===== RECORDS SUPPLIED

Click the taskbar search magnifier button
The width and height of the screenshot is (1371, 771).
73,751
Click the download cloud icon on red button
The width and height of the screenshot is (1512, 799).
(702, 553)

==========

→ GIVEN TASK
Reproduce every line of the records above word for word, in the same order.

→ ANSWER TO THIS PROBLEM
Click the taskbar search magnifier button
The width and height of the screenshot is (1371, 771).
73,751
Click the download cloud icon on red button
The width and height of the screenshot is (1512, 799).
(702, 553)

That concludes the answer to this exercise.